This repository packages TTS as a Truss.
TTS is a generative audio model for text-to-speech generation. This model takes in text and a speaker's voice as input and converts the text to speech in the voice of the speaker.
First, clone this repository:
git clone https://github.com/basetenlabs/truss-examples/
cd xtts-v2-truss
Before deployment:
- Make sure you have a Baseten account and API key.
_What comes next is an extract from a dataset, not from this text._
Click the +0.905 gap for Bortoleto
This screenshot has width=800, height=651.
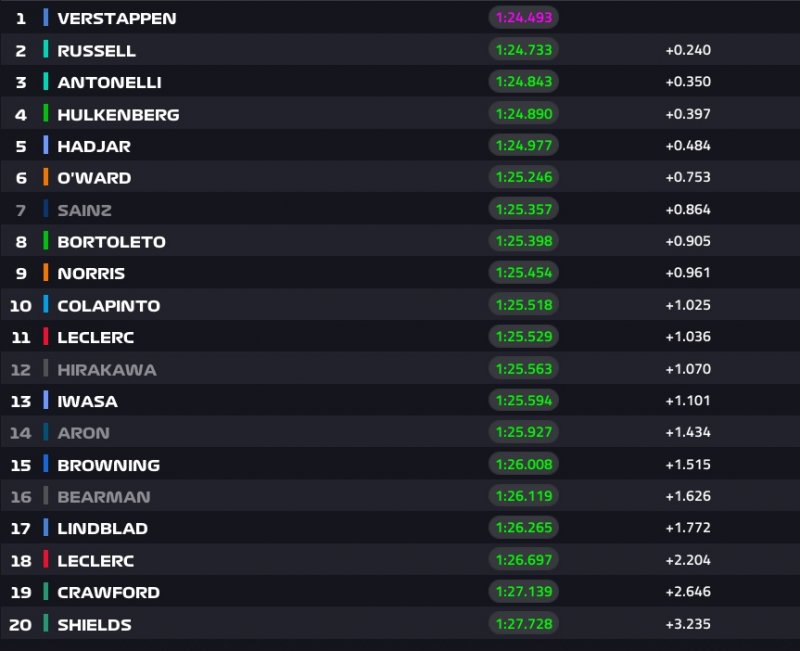[687, 241]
- Install the latest version of Truss:
pip install --upgrade truss
With xtts-v2-truss
as your working directory, you can deploy the model with:
truss push
Paste your Baseten API key if prompted.
For more information, see Truss documentation.
Here are the following inputs for the model:
text
: The text that needs to be converted into speechspeaker_voice
: A short audio clip of a voice in the format of a base64 stringlanguage
: Abbreviation of the supported languages for TTS
Here is an example of how to invoke this model:
import base64
import sys
def wav_to_base64(file_path):
with open(file_path, "rb") as wav_file:
binary_data = wav_file.read()
base64_data = base64.b64encode(binary_data)
base64_string = base64_data.decode("utf-8")
return base64_string
def base64_to_wav(base64_string, output_file_path):
binary_data = base64.b64decode(base64_string)
with open(output_file_path, "wb") as wav_file:
wav_file.write(binary_data)
voice = wav_to_base64("/path/to/wav/file/samuel_jackson_voice.wav")
text = "Listen up, people. Life's a wild ride, and sometimes you gotta grab it by the horns and steer it where you want to go. You can't just sit around waiting for things to happen – you gotta make 'em happen. Yeah, it's gonna get tough, but that's when you dig deep, find that inner badass, and come out swinging. Remember, success ain't handed to you on a silver platter; you gotta snatch it like it owes you money. So, lace up your boots, square those shoulders, and let the world know that you're here to play, and you're playing for keeps"
data = {"text": text, "speaker_voice": voice, "language": "en"}
res = requests.post("https://model-<model-id>.api.baseten.co/development/predict", headers=headers, json=data)
res = res.json()
output = base64_to_wav(res.get('output'), "test_output.wav")
The output of the model is a base64 string as well, so you can convert it to a wav file using the base64_to_wav
function.
Here is the input file for Samuel Jackson's voice:
Here is the output file for the text to speech:
In this README, the audio files are in the MP4 format because github does not allow the WAV format. However, for the truss itself using the WAV format is recommended.